Ich achte eher darauf, wie das Tier vorher gelebt hat und wie und warum es sein Leben lassen musste.
Eine Kuh, die extra für mich gezüchtet wird, ein erbärmliches kurzes und unnatürliches Leben führen musste und dann auch noch grausam geschlachtet wird (die Tiere haben richtig Angst) nachdem sie in einen LKW gepfercht wurde, schmeckt mir auch nicht besser, nur weil sie Bio oder aus der Region ist.
Das hat sich aber wie gesagt nach und nach erst ergeben, da ich die Bilder nicht mehr verdrängen konnte aus meinem Kopf.

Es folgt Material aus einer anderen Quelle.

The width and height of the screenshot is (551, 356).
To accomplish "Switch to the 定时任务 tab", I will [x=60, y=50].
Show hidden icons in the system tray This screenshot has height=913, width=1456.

Dagegen wurde das Reh in seinem natürlichen Lebensraum geschossen, weil es entweder krank war oder geschossen werden musste. Ich würde es auch essen, wenn es tot am Straßenrand lag, sozusagen
😁Auch das ist zwar nicht ethisch einwandfrei, aber ich gebe mein Bestes.

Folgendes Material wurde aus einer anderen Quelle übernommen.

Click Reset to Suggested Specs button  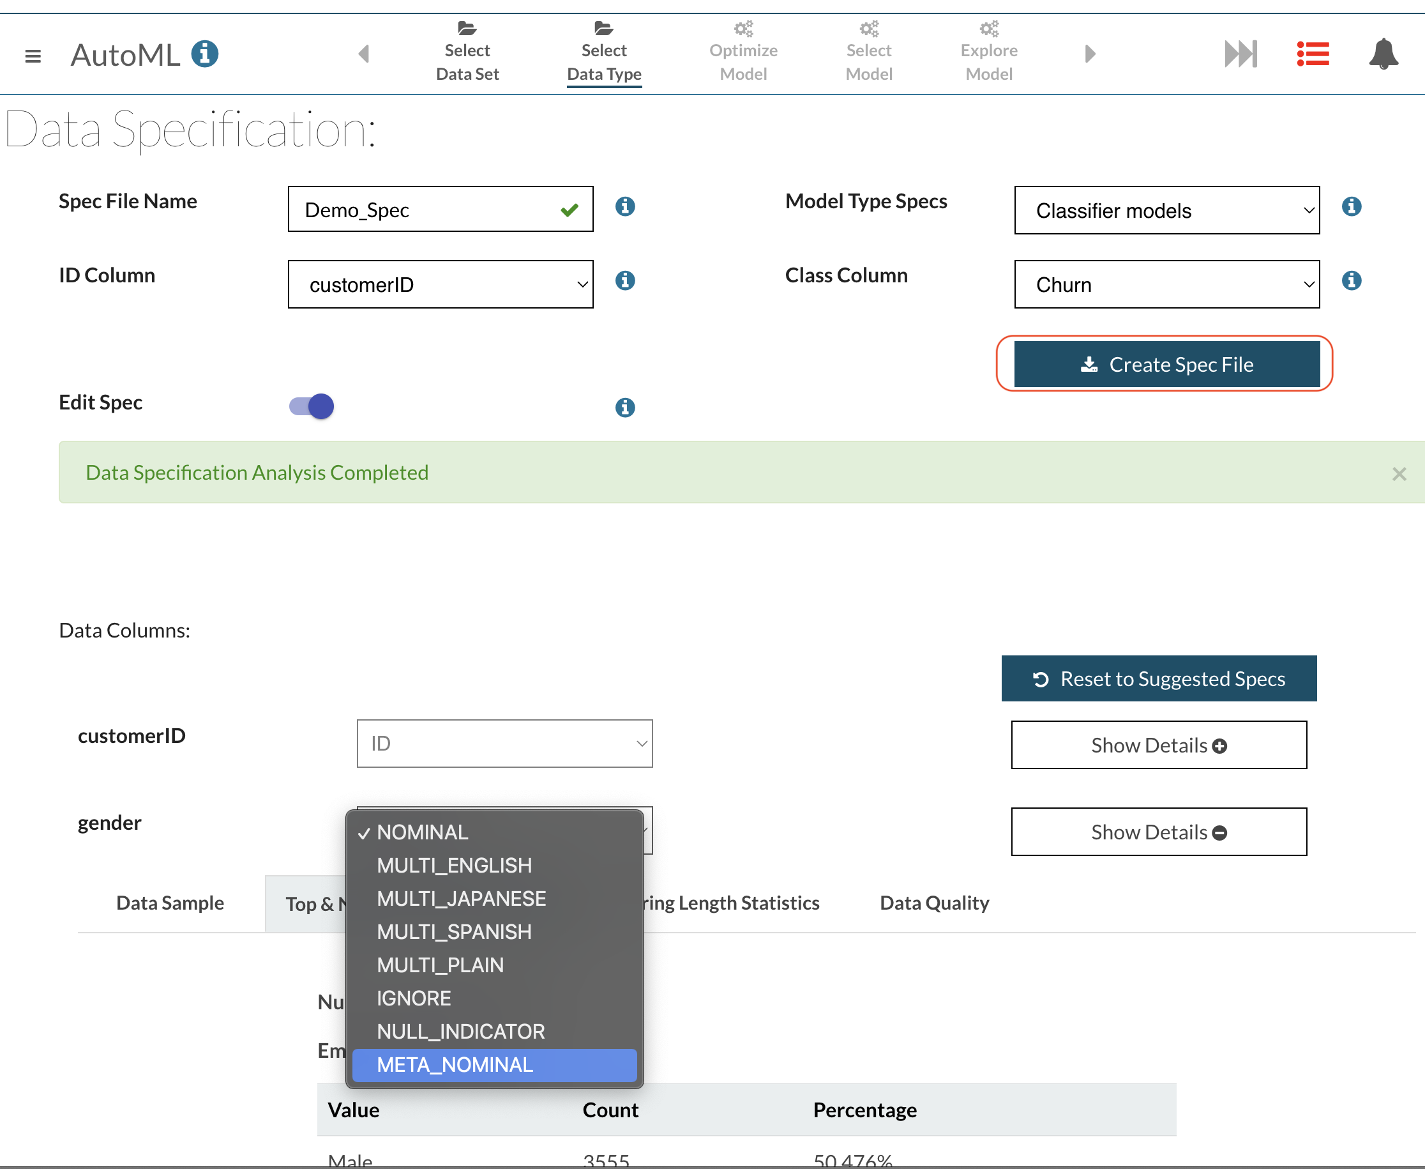tap(1158, 679)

Zitat von Fenjal: Allerdings sehe ich Tiere nicht auf gleicher Höhe wie Menschen.
Ich weiß nicht, für mich reicht es schon anzuerkennen, dass Tiere fühlende Wesen sind, die den Planeten nicht zerstören, keine Kriege führen und andere nicht ghosten
😄 Also, das ist aber eben auch eine Frage, wie man selbst aufgestellt ist moralisch und wie weit man da gehen mag. Perfekt bin ich in vielerlei Hinsicht auch nicht, aber ich finde man kann im Sinne von Tierwohl deutlich mehr machen.
Zitat von Fenjal: Das ist erwas völlig anderes als einen Menschen zu töten, ich weiss überhaupt nicht wie man auf derartigeVergleiche kommt?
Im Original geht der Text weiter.